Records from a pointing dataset
________________
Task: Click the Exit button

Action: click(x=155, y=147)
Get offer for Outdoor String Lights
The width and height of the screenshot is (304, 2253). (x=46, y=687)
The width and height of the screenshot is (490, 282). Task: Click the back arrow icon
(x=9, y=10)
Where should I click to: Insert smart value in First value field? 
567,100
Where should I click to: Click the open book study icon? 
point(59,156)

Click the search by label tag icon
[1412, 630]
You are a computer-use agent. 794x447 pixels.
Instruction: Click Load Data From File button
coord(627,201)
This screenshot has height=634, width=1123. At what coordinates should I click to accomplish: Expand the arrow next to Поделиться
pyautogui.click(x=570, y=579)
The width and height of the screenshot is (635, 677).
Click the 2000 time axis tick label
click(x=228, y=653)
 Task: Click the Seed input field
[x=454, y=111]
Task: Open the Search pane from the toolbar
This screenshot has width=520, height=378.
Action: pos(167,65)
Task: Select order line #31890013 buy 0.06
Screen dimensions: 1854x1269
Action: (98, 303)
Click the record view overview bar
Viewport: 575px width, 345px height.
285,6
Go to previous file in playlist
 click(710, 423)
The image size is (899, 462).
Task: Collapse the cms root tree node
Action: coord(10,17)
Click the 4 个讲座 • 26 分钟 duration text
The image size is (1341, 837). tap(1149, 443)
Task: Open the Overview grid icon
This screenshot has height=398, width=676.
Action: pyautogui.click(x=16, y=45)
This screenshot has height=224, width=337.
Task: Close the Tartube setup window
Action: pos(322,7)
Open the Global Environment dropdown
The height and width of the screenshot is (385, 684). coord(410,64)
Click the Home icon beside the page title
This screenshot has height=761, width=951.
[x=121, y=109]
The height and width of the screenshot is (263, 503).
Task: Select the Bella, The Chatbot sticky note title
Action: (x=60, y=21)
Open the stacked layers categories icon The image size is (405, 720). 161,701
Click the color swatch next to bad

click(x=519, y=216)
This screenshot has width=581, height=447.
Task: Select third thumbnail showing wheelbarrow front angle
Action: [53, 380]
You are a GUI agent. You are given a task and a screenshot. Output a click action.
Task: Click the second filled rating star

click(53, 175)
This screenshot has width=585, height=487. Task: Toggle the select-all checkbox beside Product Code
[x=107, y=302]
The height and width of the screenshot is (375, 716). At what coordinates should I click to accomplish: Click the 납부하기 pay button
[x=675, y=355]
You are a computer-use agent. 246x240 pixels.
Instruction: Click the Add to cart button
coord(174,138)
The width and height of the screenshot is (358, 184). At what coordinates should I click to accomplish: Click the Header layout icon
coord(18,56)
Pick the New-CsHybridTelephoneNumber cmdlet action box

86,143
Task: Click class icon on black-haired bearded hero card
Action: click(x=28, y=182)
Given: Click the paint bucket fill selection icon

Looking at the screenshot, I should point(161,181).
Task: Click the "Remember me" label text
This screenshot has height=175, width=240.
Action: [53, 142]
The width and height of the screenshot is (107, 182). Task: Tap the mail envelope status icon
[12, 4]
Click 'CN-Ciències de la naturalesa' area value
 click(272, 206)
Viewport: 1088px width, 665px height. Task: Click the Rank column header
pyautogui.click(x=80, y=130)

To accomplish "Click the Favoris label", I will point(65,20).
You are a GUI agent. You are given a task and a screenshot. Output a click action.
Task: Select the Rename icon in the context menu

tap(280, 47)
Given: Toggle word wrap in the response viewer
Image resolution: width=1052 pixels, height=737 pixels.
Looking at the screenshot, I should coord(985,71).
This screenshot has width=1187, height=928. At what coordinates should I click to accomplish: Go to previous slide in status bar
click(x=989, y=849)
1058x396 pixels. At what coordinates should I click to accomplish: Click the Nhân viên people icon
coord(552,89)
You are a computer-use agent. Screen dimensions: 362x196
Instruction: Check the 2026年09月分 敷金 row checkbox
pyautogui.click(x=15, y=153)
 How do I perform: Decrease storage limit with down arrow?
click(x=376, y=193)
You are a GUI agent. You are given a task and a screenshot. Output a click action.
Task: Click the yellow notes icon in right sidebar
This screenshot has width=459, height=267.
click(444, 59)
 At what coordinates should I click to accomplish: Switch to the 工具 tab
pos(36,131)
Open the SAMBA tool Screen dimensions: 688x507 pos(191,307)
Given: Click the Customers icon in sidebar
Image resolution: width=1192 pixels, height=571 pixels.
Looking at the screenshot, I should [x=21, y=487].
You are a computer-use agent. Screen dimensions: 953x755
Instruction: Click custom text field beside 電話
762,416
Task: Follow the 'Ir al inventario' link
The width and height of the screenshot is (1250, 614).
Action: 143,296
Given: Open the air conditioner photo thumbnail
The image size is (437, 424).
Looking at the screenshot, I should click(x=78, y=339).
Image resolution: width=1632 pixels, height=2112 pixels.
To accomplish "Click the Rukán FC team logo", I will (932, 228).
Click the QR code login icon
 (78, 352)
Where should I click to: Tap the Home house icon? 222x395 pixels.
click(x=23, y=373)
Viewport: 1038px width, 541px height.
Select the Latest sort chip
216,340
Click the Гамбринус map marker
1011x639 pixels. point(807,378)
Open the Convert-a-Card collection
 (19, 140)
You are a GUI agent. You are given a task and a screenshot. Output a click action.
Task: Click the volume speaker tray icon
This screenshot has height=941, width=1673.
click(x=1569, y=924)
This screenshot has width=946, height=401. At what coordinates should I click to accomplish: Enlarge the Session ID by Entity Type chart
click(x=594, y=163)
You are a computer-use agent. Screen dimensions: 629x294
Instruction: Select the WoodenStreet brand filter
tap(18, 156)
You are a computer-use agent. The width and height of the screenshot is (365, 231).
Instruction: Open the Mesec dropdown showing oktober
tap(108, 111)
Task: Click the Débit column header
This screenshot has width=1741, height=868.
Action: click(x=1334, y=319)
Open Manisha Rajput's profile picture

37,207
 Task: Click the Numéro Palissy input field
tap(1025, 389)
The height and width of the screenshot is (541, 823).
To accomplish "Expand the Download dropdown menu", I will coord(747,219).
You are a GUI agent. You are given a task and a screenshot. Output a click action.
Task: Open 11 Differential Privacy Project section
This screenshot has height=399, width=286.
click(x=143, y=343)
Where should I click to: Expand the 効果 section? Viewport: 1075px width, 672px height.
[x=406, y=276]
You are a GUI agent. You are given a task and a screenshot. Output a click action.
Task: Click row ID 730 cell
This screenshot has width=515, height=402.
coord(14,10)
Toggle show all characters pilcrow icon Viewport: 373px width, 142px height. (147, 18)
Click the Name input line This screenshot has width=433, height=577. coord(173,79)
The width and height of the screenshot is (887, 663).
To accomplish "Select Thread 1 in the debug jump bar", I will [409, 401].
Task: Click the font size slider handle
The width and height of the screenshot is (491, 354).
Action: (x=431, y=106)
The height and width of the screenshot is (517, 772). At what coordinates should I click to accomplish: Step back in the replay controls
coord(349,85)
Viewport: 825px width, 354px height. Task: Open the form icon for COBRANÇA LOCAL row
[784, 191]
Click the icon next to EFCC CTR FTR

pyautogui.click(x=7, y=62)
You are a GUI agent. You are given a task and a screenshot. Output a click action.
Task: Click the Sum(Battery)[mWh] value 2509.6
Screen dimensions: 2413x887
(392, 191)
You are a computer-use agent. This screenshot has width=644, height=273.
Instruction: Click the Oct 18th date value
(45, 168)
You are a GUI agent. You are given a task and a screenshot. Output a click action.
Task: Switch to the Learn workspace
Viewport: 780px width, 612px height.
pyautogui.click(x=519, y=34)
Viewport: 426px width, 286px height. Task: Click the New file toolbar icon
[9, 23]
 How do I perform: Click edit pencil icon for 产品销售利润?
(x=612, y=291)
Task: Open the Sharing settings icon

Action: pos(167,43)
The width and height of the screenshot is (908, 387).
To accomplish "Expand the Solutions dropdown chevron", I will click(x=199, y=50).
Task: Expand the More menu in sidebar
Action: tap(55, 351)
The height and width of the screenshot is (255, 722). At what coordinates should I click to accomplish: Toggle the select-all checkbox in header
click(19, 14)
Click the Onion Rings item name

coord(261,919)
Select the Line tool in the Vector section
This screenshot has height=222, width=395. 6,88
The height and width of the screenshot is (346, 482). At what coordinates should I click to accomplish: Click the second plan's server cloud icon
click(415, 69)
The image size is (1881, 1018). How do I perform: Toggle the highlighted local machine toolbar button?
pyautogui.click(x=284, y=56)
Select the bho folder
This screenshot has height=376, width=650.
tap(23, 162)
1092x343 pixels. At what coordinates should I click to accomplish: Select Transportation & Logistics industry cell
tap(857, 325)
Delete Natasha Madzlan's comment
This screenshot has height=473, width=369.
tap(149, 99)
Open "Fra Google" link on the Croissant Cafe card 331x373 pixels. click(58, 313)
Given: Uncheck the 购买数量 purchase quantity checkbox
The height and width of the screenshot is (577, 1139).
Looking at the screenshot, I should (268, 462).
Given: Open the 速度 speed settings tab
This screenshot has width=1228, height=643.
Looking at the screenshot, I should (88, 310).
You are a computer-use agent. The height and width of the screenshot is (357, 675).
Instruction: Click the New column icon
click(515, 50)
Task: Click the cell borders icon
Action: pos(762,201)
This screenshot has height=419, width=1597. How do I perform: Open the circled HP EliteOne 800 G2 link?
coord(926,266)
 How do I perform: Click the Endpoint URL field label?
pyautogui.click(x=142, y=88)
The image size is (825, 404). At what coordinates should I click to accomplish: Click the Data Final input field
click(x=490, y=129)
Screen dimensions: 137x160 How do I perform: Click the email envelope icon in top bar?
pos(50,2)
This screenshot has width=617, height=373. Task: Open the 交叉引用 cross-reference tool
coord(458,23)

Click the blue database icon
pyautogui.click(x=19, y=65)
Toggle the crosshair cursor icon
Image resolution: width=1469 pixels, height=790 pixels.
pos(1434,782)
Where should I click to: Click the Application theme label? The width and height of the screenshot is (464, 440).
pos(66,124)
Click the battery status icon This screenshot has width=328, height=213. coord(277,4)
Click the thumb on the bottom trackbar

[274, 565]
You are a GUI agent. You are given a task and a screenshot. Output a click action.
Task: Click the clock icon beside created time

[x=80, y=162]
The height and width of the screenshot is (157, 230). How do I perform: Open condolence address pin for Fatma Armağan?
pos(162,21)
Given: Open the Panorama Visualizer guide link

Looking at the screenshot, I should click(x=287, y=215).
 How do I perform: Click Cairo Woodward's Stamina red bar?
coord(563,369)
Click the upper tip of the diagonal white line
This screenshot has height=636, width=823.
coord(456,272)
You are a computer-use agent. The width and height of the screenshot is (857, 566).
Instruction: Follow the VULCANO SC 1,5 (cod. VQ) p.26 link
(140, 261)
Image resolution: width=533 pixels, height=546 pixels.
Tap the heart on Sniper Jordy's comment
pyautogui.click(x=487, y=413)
________________
Quote the entries verbatim, beginning with the line that contains "This screenshot has height=419, width=1597." and continuing through the line that contains "coord(458,23)".

Written response —
This screenshot has height=419, width=1597. How do I perform: Open the circled HP EliteOne 800 G2 link?
coord(926,266)
 How do I perform: Click the Endpoint URL field label?
pyautogui.click(x=142, y=88)
The image size is (825, 404). At what coordinates should I click to accomplish: Click the Data Final input field
click(x=490, y=129)
Screen dimensions: 137x160 How do I perform: Click the email envelope icon in top bar?
pos(50,2)
This screenshot has width=617, height=373. Task: Open the 交叉引用 cross-reference tool
coord(458,23)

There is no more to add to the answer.